GOAL OF THE EXERCISE — Rewrite the records below, replacing every "click coordinates" with "pixel coordinates" and leaving everything else untouched.

* BEGIN THE INPUT *

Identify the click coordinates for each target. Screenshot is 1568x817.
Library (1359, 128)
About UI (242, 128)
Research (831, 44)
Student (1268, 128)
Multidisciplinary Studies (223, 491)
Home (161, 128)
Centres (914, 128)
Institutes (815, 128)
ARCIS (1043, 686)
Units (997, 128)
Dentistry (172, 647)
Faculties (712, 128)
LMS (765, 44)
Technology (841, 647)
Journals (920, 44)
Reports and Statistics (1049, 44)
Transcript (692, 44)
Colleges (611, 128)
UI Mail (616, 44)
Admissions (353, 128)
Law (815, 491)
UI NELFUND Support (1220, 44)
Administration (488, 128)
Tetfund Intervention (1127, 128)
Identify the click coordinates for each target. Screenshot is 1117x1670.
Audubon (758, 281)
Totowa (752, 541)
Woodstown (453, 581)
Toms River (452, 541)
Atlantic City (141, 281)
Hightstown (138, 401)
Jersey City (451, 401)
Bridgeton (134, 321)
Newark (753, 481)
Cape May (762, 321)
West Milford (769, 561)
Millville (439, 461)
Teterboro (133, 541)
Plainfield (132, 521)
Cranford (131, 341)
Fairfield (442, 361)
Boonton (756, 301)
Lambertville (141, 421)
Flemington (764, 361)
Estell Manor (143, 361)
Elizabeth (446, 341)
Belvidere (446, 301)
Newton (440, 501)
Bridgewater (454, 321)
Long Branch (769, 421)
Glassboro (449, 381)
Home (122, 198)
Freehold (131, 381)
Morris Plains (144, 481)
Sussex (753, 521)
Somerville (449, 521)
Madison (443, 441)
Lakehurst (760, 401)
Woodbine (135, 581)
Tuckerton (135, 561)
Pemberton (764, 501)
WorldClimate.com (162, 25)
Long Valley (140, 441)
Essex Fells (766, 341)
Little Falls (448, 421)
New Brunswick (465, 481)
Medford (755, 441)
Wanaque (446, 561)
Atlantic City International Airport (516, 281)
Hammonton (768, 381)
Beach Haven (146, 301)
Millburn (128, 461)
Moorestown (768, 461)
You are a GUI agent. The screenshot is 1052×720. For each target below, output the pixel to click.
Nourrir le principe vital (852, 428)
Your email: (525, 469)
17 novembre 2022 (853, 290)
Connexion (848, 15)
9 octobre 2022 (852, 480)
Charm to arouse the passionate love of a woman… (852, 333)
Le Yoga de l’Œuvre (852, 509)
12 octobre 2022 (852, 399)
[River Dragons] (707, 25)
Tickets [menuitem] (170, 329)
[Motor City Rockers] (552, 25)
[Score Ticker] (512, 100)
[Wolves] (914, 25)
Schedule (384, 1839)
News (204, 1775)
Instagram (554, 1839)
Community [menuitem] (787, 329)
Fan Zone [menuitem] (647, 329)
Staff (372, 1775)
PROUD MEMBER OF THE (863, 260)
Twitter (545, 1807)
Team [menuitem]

* END THE INPUT *

WRITTEN ANSWER —
Identify the pixel coordinates for each target. Screenshot is 1568x817.
Library (1359, 128)
About UI (242, 128)
Research (831, 44)
Student (1268, 128)
Multidisciplinary Studies (223, 491)
Home (161, 128)
Centres (914, 128)
Institutes (815, 128)
ARCIS (1043, 686)
Units (997, 128)
Dentistry (172, 647)
Faculties (712, 128)
LMS (765, 44)
Technology (841, 647)
Journals (920, 44)
Reports and Statistics (1049, 44)
Transcript (692, 44)
Colleges (611, 128)
UI Mail (616, 44)
Admissions (353, 128)
Law (815, 491)
UI NELFUND Support (1220, 44)
Administration (488, 128)
Tetfund Intervention (1127, 128)
Identify the pixel coordinates for each target. Screenshot is 1117x1670.
Audubon (758, 281)
Totowa (752, 541)
Woodstown (453, 581)
Toms River (452, 541)
Atlantic City (141, 281)
Hightstown (138, 401)
Jersey City (451, 401)
Bridgeton (134, 321)
Newark (753, 481)
Cape May (762, 321)
West Milford (769, 561)
Millville (439, 461)
Teterboro (133, 541)
Plainfield (132, 521)
Cranford (131, 341)
Fairfield (442, 361)
Boonton (756, 301)
Lambertville (141, 421)
Flemington (764, 361)
Estell Manor (143, 361)
Elizabeth (446, 341)
Belvidere (446, 301)
Newton (440, 501)
Bridgewater (454, 321)
Long Branch (769, 421)
Glassboro (449, 381)
Home (122, 198)
Freehold (131, 381)
Morris Plains (144, 481)
Sussex (753, 521)
Somerville (449, 521)
Madison (443, 441)
Lakehurst (760, 401)
Woodbine (135, 581)
Tuckerton (135, 561)
Pemberton (764, 501)
WorldClimate.com (162, 25)
Long Valley (140, 441)
Essex Fells (766, 341)
Little Falls (448, 421)
New Brunswick (465, 481)
Medford (755, 441)
Wanaque (446, 561)
Atlantic City International Airport (516, 281)
Hammonton (768, 381)
Beach Haven (146, 301)
Millburn (128, 461)
Moorestown (768, 461)
You are a GUI agent. The screenshot is 1052×720. For each target below, output the pixel to click.
Nourrir le principe vital (852, 428)
Your email: (525, 469)
17 novembre 2022 (853, 290)
Connexion (848, 15)
9 octobre 2022 (852, 480)
Charm to arouse the passionate love of a woman… (852, 333)
Le Yoga de l’Œuvre (852, 509)
12 octobre 2022 (852, 399)
[River Dragons] (707, 25)
Tickets [menuitem] (170, 329)
[Motor City Rockers] (552, 25)
[Score Ticker] (512, 100)
[Wolves] (914, 25)
Schedule (384, 1839)
News (204, 1775)
Instagram (554, 1839)
Community [menuitem] (787, 329)
Fan Zone [menuitem] (647, 329)
Staff (372, 1775)
PROUD MEMBER OF THE (863, 260)
Twitter (545, 1807)
Team [menuitem]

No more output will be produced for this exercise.